接着添加一个新的实现，搜索键 0（可能的最小键）。即使键 0 在表中不存在，这个方法也会返回最低 id 的位置（从最左边的叶子节点的开始）。

+Cursor *
+table_start(Table *table)
+{
+    Cursor   *cursor = table_find(table, 0);
+    void     *node = get_page(table->pager, cursor->page_num);
+    uint32_t  num_cells = *leaf_node_num_cells(node);
+
+    cursor->end_of_table = (num_cells == 0);
+
+    return cursor;
+}

通过上述修改，它仍然只打印出一个叶子节点的行记录：

db > select
(1, user1, person1@example.com)
(2, user2, person2@example.com)
(3, user3, person3@example.com)
(4, user4, person4@example.com)
(5, user5, person5@example.com)
(6, user6, person6@example.com)
(7, user7, person7@example.com)
Executed.
db >

在包含有 15 个记录的表中，我们的 btree 由一个内部节点和两个叶子节点组成，看起来像这样：

我们的 btree 结构

要扫描整个表，我们需要在到达第一个叶子节点的末尾后跳转到第二个叶子节点。为此，我们将在叶子节点头中保存一个名为 next_leaf 的新字段，该字段将保存右侧兄弟叶子节点的页编号。最右边的叶子节点的 next_leaf 为 0，表示没有兄弟节点（第 0 页仍保留给表的根节点）。

我们需要更新叶子节点标头格式以包含新字段：

 const uint32_t LEAF_NODE_NUM_CELLS_SIZE = sizeof(uint32_t);
 const uint32_t LEAF_NODE_NUM_CELLS_OFFSET = COMMON_NODE_HEADER_SIZE;
-const uint32_t LEAF_NODE_HEADER_SIZE =
-    COMMON_NODE_HEADER_SIZE + LEAF_NODE_NUM_CELLS_SIZE;
+const uint32_t LEAF_NODE_NEXT_LEAF_SIZE = sizeof(uint32_t);
+const uint32_t LEAF_NODE_NEXT_LEAF_OFFSET =
+    LEAF_NODE_NUM_CELLS_OFFSET + LEAF_NODE_NUM_CELLS_SIZE;
+const uint32_t LEAF_NODE_HEADER_SIZE = COMMON_NODE_HEADER_SIZE +
+    LEAF_NODE_NUM_CELLS_SIZE + LEAF_NODE_NEXT_LEAF_SIZE;

随后，添加访问新字段的方法：

+uint32_t *
+leaf_node_next_leaf(void *node)
+{
+    return node + LEAF_NODE_NEXT_LEAF_OFFSET;
+}

初始化新叶子节点时，默认将 next_leaf 设置为 0：

     set_node_type(node, NODE_LEAF);
     set_node_root(node, false);
     *leaf_node_num_cells(node) = 0;
+    *leaf_node_next_leaf(node) = 0; // 0 represents no sibling
 }

每当我们分裂一个叶子节点时，更新兄弟指针。旧叶子节点的兄弟变成新叶子节点的兄弟，新叶子节点变成旧叶子节点的兄弟。

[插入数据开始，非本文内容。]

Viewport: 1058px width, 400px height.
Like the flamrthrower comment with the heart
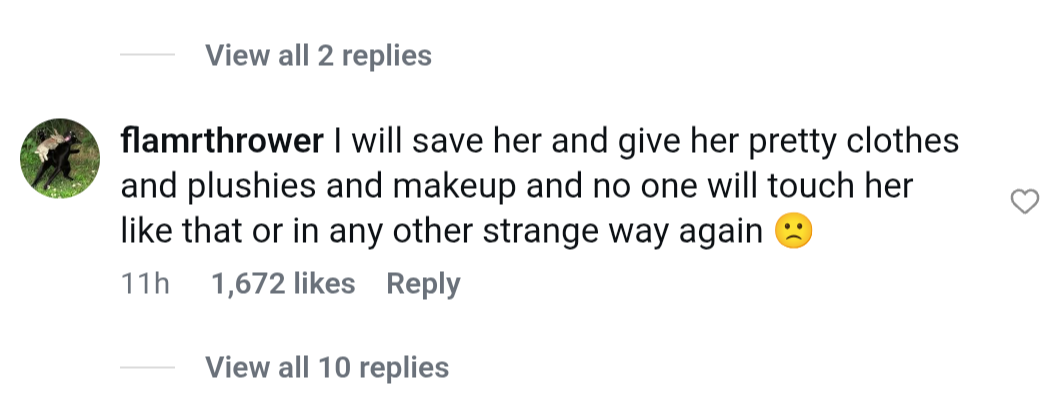coord(1025,203)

@@ -771,6 +788,9 @@ leaf_node_split_and_insert(Cursor *cursor, uint32_t key, Row *value)

     initialize_leaf_node(new_node);

+    *leaf_node_next_leaf(new_node) = *leaf_node_next_leaf(old_node);
+    *leaf_node_next_leaf(old_node) = new_page_num;

新增的字段会更改一些常量，因此需要修改测试用例：

       "db > Constants:",
       "ROW_SIZE: 293",
       "COMMON_NODE_HEADER_SIZE: 6",
-      "LEAF_NODE_HEADER_SIZE: 10",
+      "LEAF_NODE_HEADER_SIZE: 14",
       "LEAF_NODE_CELL_SIZE: 297",
-      "LEAF_NODE_SPACE_FOR_CELLS: 4086",
+      "LEAF_NODE_SPACE_FOR_CELLS: 4082",
       "LEAF_NODE_MAX_CELLS: 13",
       "db > ",
     ])

现在，每当我们想将光标移过叶子节点的末端时，我们都可以检查叶子节点是否有同级的兄弟节点。如果有，就跳过去。否则，我们就到了表的末尾。

@@ -642,7 +658,16 @@ cursor_advance(Cursor *cursor)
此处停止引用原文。